PROMPT: Scan the lines below for the word "legend". Copy each line you find it in.

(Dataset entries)
•••••
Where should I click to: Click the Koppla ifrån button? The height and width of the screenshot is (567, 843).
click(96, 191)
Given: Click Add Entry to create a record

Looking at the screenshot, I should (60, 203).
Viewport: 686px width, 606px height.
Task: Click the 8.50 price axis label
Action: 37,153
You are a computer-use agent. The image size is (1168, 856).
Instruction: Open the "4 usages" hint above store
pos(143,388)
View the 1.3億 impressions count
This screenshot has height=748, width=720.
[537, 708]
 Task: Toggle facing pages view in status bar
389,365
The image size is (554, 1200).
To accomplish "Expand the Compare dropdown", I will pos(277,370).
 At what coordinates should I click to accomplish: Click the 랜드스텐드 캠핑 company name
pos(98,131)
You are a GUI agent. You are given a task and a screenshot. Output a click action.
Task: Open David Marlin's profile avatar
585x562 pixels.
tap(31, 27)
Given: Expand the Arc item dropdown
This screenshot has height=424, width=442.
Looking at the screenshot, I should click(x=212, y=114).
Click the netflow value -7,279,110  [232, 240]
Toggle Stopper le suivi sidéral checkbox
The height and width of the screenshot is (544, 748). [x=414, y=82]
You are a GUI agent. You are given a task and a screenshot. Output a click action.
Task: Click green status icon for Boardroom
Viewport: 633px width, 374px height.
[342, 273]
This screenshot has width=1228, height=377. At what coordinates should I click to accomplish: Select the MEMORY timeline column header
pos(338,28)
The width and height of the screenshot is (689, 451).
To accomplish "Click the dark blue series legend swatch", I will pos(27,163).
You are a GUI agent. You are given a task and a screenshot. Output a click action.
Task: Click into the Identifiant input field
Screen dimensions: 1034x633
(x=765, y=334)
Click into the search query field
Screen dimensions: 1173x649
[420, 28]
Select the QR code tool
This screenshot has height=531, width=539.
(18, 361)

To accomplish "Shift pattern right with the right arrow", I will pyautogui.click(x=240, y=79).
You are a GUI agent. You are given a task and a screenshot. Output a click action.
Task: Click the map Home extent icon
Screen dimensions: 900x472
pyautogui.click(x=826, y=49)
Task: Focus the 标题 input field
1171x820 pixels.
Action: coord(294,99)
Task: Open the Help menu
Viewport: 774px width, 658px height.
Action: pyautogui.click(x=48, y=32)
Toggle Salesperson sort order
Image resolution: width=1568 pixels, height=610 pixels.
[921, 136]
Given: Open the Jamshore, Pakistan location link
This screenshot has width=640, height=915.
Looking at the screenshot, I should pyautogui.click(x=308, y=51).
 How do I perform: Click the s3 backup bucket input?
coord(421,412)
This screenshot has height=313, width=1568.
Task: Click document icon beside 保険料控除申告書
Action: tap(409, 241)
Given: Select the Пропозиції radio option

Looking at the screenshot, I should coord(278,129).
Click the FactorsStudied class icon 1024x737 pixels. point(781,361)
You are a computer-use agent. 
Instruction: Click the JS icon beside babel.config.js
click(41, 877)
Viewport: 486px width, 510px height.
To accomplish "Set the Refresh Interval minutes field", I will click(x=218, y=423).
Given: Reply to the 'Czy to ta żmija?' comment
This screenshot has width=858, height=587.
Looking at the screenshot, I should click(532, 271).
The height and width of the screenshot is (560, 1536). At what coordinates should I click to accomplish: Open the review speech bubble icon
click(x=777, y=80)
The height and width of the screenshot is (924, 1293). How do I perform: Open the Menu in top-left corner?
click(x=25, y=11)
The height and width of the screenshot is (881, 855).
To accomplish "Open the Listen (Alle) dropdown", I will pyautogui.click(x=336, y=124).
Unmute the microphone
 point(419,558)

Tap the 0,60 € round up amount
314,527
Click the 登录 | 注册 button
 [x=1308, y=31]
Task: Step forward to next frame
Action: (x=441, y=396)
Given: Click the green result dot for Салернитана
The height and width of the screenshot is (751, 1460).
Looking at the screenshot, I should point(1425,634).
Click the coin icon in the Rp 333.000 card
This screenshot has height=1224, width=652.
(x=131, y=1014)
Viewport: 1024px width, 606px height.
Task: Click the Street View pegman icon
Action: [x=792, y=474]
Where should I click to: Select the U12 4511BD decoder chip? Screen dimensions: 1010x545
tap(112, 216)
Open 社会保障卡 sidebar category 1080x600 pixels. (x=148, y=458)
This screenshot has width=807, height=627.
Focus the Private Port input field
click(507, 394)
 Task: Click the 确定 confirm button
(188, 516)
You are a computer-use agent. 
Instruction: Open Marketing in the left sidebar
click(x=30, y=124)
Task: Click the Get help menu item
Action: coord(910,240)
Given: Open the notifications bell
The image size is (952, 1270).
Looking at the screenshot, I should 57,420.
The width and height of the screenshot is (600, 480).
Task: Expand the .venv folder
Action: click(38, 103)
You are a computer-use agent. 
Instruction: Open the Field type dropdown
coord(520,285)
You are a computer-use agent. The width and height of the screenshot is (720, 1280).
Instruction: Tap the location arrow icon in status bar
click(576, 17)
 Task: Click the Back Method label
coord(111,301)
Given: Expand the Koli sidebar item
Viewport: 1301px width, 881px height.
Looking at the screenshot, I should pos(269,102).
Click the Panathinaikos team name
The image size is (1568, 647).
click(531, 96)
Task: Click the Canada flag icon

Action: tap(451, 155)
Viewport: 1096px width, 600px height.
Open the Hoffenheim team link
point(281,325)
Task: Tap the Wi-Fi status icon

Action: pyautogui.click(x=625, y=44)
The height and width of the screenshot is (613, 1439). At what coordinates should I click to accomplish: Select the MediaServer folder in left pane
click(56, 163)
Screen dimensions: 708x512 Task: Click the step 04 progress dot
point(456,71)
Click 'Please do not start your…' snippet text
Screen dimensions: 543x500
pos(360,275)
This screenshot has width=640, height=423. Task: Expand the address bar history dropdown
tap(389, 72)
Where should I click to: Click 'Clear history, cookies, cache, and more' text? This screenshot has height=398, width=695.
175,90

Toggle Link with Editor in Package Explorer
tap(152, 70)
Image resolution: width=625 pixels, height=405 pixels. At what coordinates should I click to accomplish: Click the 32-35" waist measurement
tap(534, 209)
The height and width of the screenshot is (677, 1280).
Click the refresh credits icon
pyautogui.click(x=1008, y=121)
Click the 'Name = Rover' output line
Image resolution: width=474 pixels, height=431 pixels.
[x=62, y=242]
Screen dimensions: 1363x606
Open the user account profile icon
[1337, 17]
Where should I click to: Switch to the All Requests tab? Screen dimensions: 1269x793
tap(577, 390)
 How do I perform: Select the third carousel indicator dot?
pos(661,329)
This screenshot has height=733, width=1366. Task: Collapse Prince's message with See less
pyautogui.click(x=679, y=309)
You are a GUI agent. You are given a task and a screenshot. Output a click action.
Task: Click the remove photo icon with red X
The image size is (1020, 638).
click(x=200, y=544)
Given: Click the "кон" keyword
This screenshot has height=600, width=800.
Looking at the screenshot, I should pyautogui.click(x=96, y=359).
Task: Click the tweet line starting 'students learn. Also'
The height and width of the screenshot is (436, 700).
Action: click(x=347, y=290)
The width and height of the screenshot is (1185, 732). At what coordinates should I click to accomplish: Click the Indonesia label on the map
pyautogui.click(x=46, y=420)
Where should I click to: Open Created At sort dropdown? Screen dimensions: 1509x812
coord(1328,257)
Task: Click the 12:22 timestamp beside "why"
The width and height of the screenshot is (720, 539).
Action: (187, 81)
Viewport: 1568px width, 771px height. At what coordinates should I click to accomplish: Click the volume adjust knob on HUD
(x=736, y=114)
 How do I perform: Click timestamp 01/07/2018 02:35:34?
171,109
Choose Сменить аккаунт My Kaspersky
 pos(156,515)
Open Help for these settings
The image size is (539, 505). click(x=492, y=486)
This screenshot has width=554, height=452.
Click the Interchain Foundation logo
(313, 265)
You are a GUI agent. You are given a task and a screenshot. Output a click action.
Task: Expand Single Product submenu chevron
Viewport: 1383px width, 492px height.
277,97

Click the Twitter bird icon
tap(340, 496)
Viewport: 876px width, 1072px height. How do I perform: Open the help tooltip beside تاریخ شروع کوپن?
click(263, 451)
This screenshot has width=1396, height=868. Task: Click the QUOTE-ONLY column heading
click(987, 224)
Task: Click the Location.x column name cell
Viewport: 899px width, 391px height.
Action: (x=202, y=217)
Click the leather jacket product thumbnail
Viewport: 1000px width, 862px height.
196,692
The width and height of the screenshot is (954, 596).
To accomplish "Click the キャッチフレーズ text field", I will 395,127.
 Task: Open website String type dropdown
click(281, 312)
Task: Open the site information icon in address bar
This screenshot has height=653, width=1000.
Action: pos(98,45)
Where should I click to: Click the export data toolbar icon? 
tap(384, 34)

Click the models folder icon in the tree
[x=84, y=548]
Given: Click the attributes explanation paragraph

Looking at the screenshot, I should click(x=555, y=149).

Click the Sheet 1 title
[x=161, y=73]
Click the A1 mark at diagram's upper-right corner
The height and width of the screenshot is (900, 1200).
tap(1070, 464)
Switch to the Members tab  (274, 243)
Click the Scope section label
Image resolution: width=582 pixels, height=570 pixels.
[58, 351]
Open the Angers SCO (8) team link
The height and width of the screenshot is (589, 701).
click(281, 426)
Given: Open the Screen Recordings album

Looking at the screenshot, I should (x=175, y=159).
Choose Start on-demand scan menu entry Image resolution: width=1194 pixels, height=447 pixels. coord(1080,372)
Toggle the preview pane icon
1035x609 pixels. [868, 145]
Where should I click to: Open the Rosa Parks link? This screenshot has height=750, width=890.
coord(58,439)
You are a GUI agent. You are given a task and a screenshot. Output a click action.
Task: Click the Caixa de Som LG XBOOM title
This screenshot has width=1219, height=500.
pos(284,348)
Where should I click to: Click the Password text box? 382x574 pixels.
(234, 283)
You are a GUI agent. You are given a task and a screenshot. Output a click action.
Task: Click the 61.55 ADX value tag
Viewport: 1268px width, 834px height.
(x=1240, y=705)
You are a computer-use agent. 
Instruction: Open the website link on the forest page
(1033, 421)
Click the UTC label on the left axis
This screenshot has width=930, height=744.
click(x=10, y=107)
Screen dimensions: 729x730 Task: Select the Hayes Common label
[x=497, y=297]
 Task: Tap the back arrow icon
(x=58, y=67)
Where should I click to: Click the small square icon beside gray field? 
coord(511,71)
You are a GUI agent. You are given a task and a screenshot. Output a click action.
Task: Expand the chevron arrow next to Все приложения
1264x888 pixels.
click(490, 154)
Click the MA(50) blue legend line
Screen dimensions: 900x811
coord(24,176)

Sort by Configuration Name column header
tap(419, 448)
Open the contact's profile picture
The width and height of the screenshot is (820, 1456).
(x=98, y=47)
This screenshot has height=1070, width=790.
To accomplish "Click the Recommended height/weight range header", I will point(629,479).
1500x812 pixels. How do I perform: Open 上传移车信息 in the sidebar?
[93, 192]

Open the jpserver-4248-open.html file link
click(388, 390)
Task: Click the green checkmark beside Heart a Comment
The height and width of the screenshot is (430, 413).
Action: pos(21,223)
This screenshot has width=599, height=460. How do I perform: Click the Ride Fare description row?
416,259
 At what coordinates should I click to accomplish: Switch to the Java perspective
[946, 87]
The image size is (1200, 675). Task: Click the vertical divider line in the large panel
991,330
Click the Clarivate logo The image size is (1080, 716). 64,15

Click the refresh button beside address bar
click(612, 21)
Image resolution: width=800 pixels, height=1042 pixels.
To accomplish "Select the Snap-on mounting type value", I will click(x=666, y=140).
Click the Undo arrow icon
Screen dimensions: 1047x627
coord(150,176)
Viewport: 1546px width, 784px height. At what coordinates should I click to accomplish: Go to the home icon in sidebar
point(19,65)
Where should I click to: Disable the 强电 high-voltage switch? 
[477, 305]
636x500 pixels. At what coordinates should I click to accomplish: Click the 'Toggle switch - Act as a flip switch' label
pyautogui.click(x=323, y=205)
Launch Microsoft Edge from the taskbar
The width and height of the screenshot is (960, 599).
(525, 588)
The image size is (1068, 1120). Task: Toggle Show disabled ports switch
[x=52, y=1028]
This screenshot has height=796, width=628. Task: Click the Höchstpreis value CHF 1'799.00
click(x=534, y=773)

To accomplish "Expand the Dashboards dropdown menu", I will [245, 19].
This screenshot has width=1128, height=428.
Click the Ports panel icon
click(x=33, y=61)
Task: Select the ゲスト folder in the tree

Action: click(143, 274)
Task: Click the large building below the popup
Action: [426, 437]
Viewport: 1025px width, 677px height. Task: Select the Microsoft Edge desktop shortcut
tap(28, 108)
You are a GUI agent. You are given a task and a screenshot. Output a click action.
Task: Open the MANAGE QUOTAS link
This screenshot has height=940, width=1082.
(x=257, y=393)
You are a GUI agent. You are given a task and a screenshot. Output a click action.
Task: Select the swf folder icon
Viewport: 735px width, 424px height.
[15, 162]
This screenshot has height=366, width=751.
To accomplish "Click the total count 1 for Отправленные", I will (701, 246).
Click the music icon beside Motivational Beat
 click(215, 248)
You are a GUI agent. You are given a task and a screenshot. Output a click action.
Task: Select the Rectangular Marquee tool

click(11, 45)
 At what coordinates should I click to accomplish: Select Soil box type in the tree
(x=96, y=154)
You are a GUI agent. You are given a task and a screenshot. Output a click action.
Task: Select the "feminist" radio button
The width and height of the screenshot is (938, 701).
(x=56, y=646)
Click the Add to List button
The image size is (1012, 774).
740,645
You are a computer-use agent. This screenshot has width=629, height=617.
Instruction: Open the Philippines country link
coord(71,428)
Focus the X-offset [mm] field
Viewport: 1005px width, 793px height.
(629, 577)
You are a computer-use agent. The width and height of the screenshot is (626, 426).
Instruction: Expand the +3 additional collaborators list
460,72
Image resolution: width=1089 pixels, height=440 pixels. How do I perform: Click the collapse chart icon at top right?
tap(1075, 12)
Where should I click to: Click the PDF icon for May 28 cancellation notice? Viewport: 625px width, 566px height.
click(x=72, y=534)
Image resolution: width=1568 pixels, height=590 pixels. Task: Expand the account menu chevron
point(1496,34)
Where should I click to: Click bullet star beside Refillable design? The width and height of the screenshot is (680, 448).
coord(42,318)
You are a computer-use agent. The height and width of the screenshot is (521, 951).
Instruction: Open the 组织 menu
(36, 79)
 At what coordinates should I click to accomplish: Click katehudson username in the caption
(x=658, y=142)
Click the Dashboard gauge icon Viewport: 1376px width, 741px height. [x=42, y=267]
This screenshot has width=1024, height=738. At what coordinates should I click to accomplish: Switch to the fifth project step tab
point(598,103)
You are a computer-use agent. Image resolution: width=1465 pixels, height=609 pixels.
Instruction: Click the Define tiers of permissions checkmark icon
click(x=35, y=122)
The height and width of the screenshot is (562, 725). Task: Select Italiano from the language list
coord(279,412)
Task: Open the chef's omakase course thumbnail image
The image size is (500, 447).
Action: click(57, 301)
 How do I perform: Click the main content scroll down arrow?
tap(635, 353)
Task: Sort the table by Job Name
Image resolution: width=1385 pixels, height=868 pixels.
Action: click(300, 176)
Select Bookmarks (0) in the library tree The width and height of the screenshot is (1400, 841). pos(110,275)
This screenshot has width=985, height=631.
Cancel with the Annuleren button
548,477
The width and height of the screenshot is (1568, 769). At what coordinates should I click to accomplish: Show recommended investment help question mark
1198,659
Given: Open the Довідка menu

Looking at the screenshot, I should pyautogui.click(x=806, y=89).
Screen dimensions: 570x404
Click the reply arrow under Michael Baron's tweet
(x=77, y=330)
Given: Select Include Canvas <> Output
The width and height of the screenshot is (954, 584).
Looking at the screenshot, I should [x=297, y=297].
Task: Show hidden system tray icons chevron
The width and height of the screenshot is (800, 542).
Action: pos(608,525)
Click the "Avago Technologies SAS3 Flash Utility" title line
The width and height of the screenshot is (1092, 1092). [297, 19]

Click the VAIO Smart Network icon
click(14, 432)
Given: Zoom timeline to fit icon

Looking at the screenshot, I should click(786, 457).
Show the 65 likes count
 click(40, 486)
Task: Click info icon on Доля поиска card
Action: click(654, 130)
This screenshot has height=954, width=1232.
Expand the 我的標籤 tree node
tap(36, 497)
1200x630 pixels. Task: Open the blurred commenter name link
•••••
WRITTEN RESPONSE:
To accomplish "Click the dark blue series legend swatch", I will pos(27,163).
Click the MA(50) blue legend line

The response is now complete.